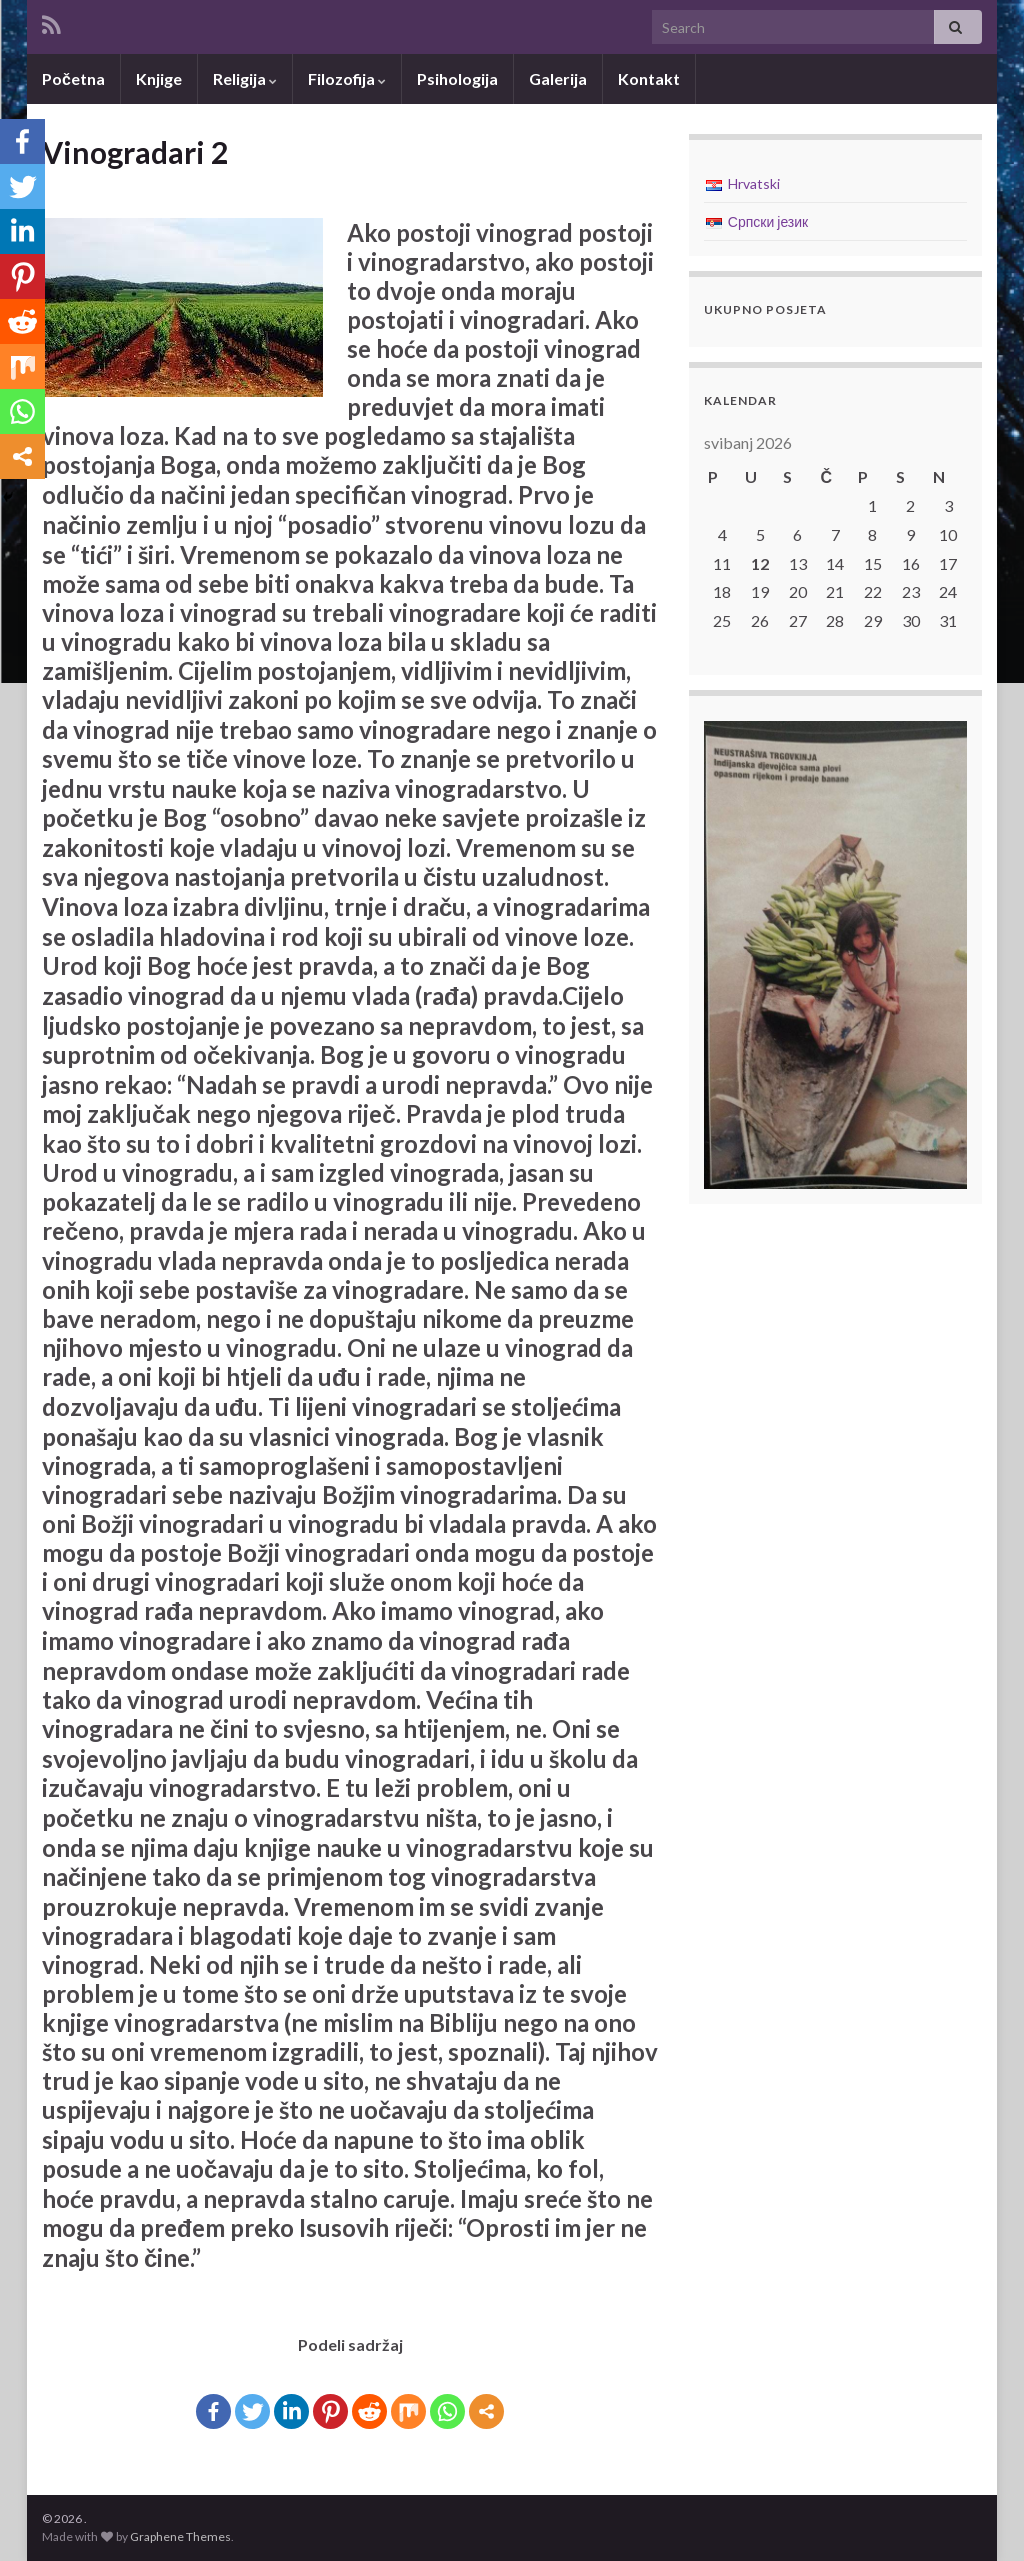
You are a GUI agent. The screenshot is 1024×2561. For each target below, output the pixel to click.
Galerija (558, 78)
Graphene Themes (180, 2536)
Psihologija (457, 78)
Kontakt (649, 78)
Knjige (159, 78)
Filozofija (347, 78)
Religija (245, 78)
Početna (73, 78)
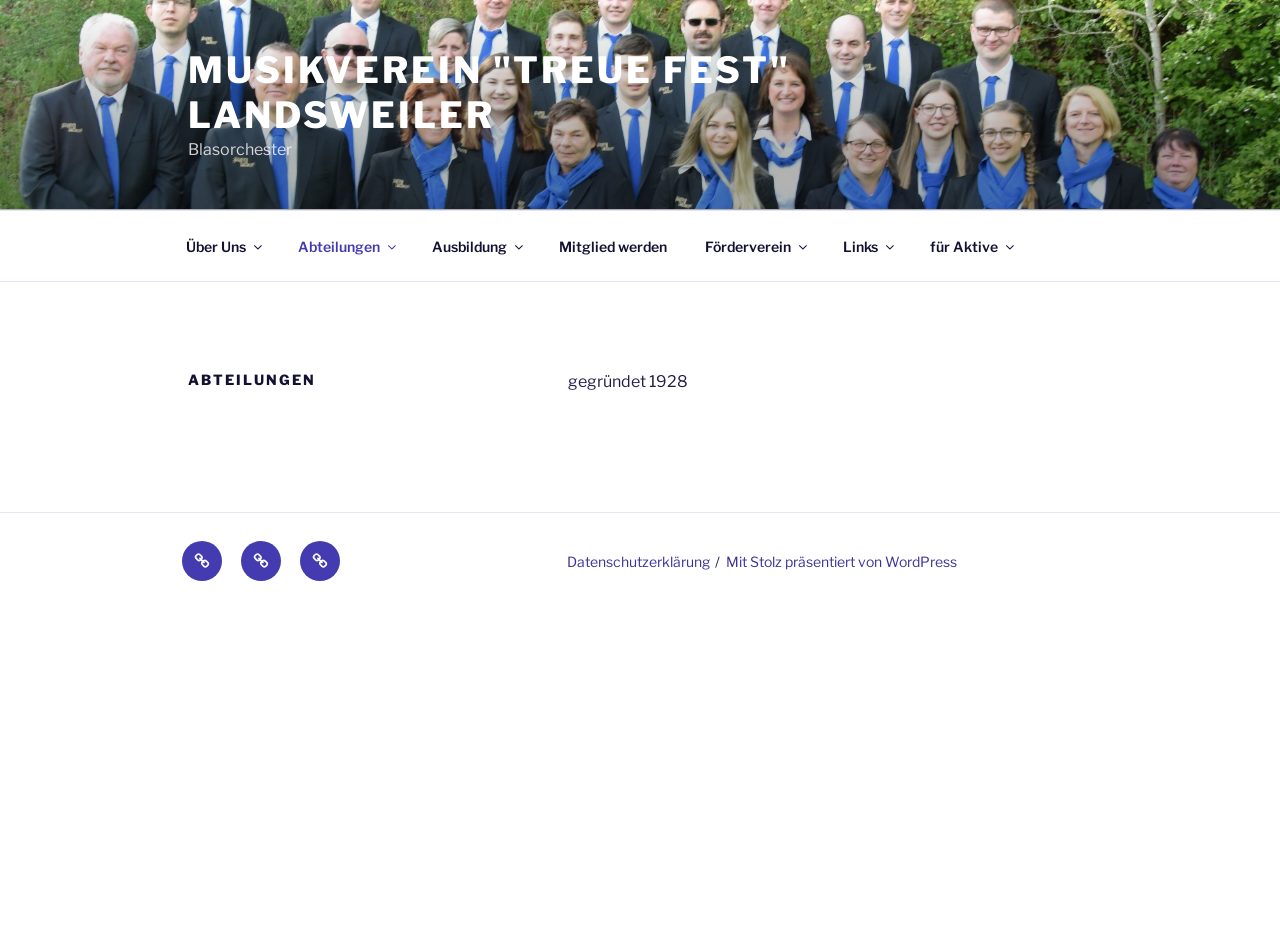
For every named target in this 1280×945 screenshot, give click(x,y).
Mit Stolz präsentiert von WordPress (841, 561)
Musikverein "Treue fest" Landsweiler (489, 92)
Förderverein (757, 246)
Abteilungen (348, 246)
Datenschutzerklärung (638, 561)
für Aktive (973, 246)
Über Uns (225, 246)
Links (870, 246)
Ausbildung (479, 246)
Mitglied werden (613, 246)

--------------------

TASK REQUIREMENTS:
Gather every line from the items above that contains the word "click".

EXERCISE RESPONSE:
You are a GUI agent. The screenshot is 1024×2561. For each target below, output the pixel to click.
For every named target in this 1280×945 screenshot, give click(x,y).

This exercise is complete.